**Work instructions:**
Once you have read the data below, set it all down again exactly.

**Listed records:**
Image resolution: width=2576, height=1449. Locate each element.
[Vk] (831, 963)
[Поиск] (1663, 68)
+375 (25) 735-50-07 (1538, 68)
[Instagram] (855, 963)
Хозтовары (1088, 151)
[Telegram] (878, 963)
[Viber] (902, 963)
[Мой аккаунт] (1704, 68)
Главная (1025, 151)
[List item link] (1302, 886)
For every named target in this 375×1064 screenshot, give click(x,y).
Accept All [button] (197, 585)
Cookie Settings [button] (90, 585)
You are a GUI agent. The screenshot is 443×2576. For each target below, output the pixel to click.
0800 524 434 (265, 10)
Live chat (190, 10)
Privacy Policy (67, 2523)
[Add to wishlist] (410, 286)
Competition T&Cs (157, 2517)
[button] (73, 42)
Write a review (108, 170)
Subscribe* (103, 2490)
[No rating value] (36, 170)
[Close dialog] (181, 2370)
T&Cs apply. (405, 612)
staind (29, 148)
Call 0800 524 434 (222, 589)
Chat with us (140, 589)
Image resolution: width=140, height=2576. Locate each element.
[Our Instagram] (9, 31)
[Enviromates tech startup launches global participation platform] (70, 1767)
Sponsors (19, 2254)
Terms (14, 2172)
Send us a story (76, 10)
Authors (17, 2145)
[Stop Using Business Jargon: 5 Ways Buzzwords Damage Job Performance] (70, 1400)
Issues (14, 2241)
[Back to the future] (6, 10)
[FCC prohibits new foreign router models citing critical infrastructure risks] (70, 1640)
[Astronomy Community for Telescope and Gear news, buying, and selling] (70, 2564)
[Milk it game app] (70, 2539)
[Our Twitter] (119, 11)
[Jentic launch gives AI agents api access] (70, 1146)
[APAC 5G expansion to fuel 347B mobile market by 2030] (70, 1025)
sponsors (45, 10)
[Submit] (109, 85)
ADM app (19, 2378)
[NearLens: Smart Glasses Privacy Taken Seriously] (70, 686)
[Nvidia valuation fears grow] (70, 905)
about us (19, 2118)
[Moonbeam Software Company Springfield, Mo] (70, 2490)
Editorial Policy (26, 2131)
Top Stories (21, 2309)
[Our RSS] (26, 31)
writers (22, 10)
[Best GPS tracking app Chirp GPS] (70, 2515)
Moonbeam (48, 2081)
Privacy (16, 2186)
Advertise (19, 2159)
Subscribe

**Exercise output:**
Image resolution: width=2576, height=1449. Locate each element.
[Vk] (831, 963)
[Поиск] (1663, 68)
+375 (25) 735-50-07 (1538, 68)
[Instagram] (855, 963)
Хозтовары (1088, 151)
[Telegram] (878, 963)
[Viber] (902, 963)
[Мой аккаунт] (1704, 68)
Главная (1025, 151)
[List item link] (1302, 886)
For every named target in this 375×1064 screenshot, give click(x,y).
Accept All [button] (197, 585)
Cookie Settings [button] (90, 585)
You are a GUI agent. The screenshot is 443×2576. For each target below, output the pixel to click.
0800 524 434 (265, 10)
Live chat (190, 10)
Privacy Policy (67, 2523)
[Add to wishlist] (410, 286)
Competition T&Cs (157, 2517)
[button] (73, 42)
Write a review (108, 170)
Subscribe* (103, 2490)
[No rating value] (36, 170)
[Close dialog] (181, 2370)
T&Cs apply. (405, 612)
staind (29, 148)
Call 0800 524 434 (222, 589)
Chat with us (140, 589)
Image resolution: width=140, height=2576. Locate each element.
[Our Instagram] (9, 31)
[Enviromates tech startup launches global participation platform] (70, 1767)
Sponsors (19, 2254)
Terms (14, 2172)
Send us a story (76, 10)
Authors (17, 2145)
[Stop Using Business Jargon: 5 Ways Buzzwords Damage Job Performance] (70, 1400)
Issues (14, 2241)
[Back to the future] (6, 10)
[FCC prohibits new foreign router models citing critical infrastructure risks] (70, 1640)
[Astronomy Community for Telescope and Gear news, buying, and selling] (70, 2564)
[Milk it game app] (70, 2539)
[Our Twitter] (119, 11)
[Jentic launch gives AI agents api access] (70, 1146)
[APAC 5G expansion to fuel 347B mobile market by 2030] (70, 1025)
sponsors (45, 10)
[Submit] (109, 85)
ADM app (19, 2378)
[NearLens: Smart Glasses Privacy Taken Seriously] (70, 686)
[Nvidia valuation fears grow] (70, 905)
about us (19, 2118)
[Moonbeam Software Company Springfield, Mo] (70, 2490)
Editorial Policy (26, 2131)
Top Stories (21, 2309)
[Our RSS] (26, 31)
writers (22, 10)
[Best GPS tracking app Chirp GPS] (70, 2515)
Moonbeam (48, 2081)
Privacy (16, 2186)
Advertise (19, 2159)
Subscribe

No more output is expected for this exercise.